Despite what you may think, it’s only a tiny proportion of LinkedIn users who post. It’s less than 3% globally.

The advice of engage with prospects content

Lurkers are people who rarely post, but are active on the platform. Zombies are accounts which are inactive. If you don’t observe the difference between the two, you could have low results, because you are trying to connect and engage zombies.

Simple things like:

  • Did they like or comment on anything recently?
  • Do you they have an active status?
  • Have they posted in the last 30 days?

Look for the breadcrumbs. If there are no signs of activity, maybe they aren’t the best prospects for LinkedIn.
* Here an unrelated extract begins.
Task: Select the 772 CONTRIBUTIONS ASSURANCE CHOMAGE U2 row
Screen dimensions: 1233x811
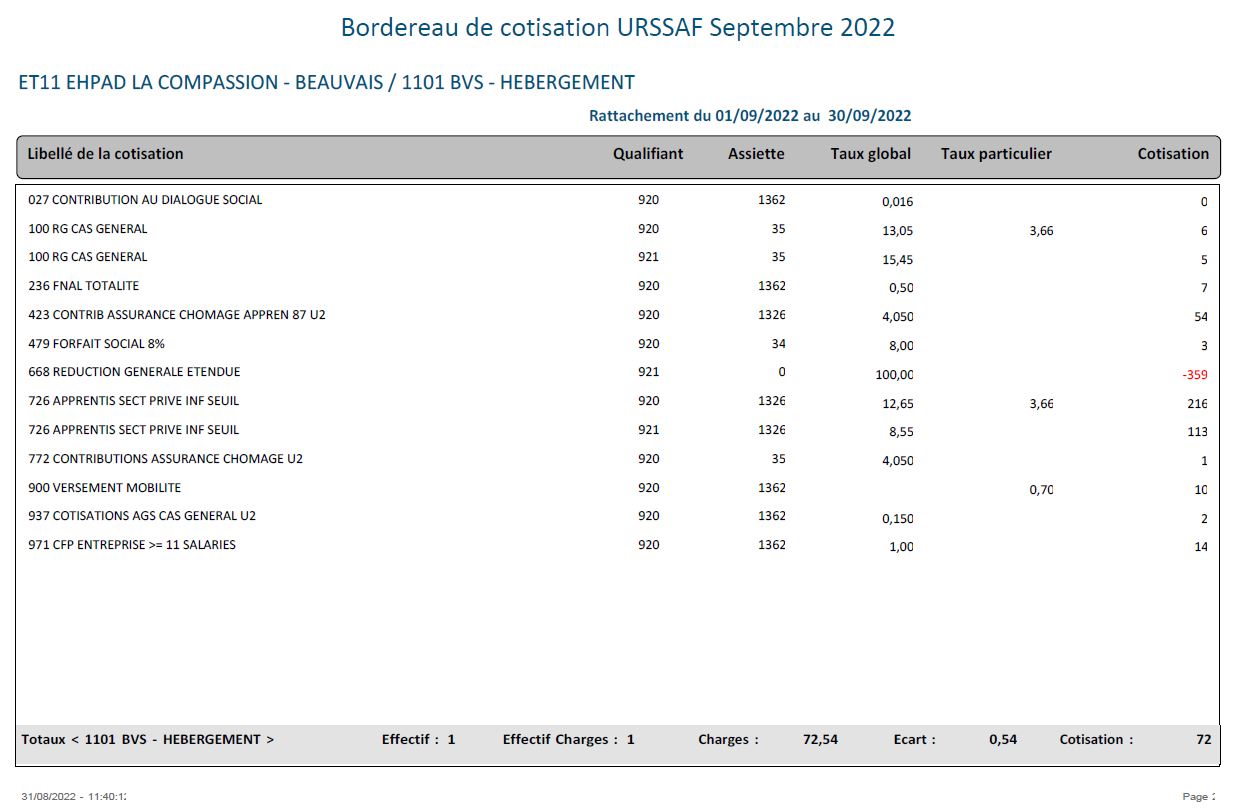Action: point(618,459)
Likewise, if your strategy is just to pursue prospects that have posted…. good luck with that.

Law 7: Curiosity Creates Conversation

We think that information will convince them to work with us or make an enquiry. Curiosity is the key. Curiosity has a psychological “pull” factor. It makes people want to dig deeper, learn more, and essentially, engage with your content, send a DM or reply. Curiosity will help you get calls with your prospects.

We see the sales pitches where they tell us how amazing they are.

Most pitches and conversations go along the lines of…

“We’re amazing

We got amazing results for [insert big name]

We solve these challenges

Shall we have a call”

I want you to pique my interest. I want you to make me curious so I feel like a call might be worth my time.

Human beings love close an open loop.

Curiosity plays to that.

They need to find the missing piece.

Convincing is the traditional method we’re all familiar with. It’s often direct, to-the-point, and leaves little to the imagination. When you’re trying to convince someone, you lay all your cards on the table. You talk features, benefits, and why your product or service is the “best” choice. While this approach can be effective for people who are already primed to buy, it often falls flat for those who are still on the fence or not yet aware they have a need for what you offer.

Curiosity is subtler, yet powerful. Instead of presenting the solution outright, you tease the problem or allude to a solution. You engage people’s natural curiosity, leaving them wanting to know more. The whole premise of curiosity marketing is to engage prospects in a journey of discovery. They find out how your product or service can benefit them almost as if they stumbled upon it themselves.

You need to sell the next step, not the whole journey.

Little steps.

Curiosity kills cats and captures in the interest of potential clients.